Your goal: Transcribe exactly the portion of the listing below that runs from the line containing "This screenshot has height=1043, width=1084." through its last line.

Record extracts:
□ □ □ □ □ □ □

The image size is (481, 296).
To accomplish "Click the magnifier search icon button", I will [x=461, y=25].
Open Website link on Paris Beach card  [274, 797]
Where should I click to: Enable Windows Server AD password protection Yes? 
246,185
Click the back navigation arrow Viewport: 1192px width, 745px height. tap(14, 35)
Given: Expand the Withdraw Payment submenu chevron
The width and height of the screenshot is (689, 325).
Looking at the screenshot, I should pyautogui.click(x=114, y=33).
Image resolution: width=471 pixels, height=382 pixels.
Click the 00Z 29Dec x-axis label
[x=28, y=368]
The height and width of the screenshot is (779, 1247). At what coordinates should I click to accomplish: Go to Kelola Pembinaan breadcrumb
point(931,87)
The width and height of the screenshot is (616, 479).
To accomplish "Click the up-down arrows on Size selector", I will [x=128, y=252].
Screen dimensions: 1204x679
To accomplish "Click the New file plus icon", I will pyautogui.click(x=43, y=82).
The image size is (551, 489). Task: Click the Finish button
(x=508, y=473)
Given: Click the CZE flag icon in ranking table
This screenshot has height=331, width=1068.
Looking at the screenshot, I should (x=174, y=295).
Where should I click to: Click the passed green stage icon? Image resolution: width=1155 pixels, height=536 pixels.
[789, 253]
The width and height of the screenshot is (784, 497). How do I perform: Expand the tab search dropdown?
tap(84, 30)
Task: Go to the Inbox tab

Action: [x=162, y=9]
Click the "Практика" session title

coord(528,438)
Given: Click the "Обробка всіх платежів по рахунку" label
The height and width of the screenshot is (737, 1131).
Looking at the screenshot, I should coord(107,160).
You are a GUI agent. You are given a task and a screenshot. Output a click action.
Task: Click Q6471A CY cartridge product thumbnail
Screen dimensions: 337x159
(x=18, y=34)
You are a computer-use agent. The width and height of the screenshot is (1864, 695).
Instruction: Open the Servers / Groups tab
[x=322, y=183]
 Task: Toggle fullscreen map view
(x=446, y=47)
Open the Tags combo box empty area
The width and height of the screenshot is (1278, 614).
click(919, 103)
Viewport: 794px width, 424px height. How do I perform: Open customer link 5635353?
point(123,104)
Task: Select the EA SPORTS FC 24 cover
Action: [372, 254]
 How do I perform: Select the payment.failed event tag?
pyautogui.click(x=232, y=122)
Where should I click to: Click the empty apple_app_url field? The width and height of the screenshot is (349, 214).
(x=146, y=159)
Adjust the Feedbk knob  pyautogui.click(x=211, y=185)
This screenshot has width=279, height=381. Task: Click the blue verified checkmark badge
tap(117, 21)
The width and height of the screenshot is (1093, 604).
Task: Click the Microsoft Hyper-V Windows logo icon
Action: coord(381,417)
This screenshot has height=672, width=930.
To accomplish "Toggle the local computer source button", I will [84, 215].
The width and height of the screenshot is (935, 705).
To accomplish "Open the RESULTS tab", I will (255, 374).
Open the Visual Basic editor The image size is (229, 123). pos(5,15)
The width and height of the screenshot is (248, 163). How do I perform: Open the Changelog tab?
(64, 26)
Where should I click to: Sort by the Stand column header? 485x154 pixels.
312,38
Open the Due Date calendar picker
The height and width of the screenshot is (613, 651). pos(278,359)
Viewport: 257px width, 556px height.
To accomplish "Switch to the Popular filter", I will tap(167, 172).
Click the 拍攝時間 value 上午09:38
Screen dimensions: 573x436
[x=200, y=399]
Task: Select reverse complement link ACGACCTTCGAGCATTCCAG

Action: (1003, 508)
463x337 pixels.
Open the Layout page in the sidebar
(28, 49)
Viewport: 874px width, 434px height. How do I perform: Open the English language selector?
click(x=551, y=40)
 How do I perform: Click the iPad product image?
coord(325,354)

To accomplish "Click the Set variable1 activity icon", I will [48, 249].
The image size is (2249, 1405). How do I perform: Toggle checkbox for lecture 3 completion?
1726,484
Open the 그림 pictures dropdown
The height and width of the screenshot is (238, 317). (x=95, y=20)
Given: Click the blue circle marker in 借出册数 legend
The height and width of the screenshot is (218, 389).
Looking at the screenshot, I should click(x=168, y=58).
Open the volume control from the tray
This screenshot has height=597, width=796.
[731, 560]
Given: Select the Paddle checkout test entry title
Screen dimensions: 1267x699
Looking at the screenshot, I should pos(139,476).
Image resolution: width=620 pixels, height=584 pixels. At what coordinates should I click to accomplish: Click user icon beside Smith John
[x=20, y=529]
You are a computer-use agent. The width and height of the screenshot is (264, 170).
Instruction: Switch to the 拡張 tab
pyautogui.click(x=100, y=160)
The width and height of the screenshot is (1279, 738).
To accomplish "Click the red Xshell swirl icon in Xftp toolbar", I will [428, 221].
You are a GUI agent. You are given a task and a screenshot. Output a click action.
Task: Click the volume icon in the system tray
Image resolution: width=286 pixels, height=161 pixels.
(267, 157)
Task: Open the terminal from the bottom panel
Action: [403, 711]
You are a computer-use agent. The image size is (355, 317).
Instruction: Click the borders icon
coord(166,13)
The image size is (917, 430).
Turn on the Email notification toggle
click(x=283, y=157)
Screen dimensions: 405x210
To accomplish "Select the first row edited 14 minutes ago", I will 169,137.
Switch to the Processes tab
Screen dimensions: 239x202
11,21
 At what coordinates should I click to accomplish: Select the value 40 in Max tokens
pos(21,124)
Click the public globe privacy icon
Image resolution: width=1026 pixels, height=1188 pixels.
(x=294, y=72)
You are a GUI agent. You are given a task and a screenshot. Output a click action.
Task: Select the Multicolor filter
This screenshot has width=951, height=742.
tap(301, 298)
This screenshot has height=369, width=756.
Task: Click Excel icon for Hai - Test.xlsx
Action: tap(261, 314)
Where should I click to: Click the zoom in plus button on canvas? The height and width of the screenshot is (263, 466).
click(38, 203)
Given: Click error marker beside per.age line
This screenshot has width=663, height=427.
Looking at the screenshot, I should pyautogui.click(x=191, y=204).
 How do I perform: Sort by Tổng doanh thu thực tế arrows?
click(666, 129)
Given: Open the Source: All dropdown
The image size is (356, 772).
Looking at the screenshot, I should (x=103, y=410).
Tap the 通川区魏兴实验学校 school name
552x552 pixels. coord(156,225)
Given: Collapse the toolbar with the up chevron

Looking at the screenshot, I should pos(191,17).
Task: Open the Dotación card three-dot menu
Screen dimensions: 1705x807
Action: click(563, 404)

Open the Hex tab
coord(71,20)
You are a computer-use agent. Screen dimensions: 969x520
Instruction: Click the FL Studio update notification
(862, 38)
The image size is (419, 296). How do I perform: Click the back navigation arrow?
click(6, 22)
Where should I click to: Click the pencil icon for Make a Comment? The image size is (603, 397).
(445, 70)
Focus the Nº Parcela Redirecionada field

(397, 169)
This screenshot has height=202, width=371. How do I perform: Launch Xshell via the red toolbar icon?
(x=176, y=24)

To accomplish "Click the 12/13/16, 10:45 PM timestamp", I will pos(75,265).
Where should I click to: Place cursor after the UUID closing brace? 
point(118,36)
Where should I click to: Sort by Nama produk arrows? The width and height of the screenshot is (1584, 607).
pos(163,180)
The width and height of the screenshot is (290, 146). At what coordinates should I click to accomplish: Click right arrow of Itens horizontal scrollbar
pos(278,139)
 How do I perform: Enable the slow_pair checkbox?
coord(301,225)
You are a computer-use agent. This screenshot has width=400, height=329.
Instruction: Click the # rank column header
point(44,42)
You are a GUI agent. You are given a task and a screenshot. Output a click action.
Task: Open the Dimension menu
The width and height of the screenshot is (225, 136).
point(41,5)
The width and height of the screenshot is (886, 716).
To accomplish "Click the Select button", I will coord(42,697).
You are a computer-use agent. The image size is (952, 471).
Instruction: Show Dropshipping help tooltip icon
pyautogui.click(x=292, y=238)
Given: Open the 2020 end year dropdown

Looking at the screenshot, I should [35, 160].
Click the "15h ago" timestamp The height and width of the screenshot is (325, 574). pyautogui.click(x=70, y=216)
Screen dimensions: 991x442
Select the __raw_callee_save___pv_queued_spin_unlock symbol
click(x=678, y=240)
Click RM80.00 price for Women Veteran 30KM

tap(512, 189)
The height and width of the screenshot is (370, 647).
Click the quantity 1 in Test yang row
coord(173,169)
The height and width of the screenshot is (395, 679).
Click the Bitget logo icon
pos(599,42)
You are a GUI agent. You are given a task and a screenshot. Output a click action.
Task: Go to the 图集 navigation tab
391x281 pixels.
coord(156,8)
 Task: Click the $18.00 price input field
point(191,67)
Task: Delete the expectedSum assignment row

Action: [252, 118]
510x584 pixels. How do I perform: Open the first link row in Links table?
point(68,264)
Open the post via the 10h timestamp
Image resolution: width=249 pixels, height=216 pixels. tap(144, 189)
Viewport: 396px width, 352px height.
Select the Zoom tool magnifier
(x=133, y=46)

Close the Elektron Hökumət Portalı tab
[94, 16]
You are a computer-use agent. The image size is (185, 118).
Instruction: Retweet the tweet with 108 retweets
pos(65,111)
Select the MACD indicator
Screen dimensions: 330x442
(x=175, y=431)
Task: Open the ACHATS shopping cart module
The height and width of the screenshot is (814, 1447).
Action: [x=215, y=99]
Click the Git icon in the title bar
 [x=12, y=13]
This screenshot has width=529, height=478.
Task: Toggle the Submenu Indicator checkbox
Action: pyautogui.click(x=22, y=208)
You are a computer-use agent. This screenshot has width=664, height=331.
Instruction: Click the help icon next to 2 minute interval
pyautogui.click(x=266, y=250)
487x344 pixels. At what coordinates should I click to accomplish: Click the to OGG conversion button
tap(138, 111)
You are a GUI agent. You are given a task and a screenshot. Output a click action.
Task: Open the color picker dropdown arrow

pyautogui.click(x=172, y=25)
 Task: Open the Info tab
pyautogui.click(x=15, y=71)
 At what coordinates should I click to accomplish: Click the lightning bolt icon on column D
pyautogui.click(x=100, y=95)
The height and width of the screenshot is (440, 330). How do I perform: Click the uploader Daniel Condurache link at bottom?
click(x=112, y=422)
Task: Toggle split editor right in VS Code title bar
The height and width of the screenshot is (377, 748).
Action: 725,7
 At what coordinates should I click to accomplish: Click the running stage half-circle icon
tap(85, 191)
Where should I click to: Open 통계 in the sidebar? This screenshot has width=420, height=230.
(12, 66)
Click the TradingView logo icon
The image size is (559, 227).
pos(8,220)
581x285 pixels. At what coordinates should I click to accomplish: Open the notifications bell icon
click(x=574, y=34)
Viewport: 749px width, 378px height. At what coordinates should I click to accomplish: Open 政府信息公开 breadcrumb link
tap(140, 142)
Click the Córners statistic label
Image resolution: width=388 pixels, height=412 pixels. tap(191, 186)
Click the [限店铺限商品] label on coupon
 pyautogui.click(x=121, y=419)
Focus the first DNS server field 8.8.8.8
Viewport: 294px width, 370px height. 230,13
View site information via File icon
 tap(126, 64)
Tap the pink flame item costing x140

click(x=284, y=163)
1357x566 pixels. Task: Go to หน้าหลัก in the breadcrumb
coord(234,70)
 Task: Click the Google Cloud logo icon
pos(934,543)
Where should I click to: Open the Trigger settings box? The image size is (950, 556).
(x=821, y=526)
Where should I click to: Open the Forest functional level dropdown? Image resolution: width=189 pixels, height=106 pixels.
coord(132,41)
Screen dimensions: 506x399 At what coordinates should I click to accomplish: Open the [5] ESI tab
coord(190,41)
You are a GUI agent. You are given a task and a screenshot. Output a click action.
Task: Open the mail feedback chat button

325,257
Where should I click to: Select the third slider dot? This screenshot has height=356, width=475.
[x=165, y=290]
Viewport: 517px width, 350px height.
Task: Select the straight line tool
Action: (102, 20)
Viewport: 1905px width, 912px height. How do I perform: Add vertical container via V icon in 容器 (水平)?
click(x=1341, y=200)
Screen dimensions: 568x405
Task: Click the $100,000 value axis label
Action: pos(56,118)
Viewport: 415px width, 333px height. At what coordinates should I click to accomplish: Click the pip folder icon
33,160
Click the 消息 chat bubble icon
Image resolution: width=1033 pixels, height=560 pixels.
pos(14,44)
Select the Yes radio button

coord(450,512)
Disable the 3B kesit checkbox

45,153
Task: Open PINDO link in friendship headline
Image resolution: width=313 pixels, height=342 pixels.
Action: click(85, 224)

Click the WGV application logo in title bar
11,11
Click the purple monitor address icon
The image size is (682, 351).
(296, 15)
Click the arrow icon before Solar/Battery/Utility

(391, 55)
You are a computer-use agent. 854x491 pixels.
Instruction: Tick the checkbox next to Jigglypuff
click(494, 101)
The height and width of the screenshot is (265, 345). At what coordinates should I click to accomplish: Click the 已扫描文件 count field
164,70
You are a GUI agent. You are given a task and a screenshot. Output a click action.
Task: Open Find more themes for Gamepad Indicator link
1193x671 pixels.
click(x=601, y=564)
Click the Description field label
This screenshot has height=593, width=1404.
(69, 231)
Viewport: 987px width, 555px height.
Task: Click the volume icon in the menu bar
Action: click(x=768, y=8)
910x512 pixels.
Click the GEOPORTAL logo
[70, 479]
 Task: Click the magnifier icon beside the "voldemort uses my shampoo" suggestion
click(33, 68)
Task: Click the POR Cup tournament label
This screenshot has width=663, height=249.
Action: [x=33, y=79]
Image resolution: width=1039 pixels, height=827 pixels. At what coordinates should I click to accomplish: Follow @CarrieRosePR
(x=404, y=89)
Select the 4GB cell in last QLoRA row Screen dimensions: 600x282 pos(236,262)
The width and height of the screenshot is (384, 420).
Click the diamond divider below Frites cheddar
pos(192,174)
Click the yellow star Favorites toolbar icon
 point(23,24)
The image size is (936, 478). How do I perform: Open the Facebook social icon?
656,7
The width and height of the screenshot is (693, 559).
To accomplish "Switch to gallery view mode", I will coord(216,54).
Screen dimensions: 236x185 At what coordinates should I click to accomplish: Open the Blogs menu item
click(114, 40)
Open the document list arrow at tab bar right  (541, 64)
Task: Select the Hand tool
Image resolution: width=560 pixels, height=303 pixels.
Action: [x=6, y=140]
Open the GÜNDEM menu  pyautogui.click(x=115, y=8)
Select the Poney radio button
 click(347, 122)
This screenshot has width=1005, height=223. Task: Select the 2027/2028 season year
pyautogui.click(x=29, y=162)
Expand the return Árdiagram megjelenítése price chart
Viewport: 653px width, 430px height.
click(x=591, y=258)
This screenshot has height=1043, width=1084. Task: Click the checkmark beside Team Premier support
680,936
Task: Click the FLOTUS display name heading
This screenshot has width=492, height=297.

□ □ □ □ □ □ □

Solution to the exercise:
This screenshot has height=1043, width=1084. Task: Click the checkmark beside Team Premier support
680,936
Task: Click the FLOTUS display name heading
This screenshot has width=492, height=297.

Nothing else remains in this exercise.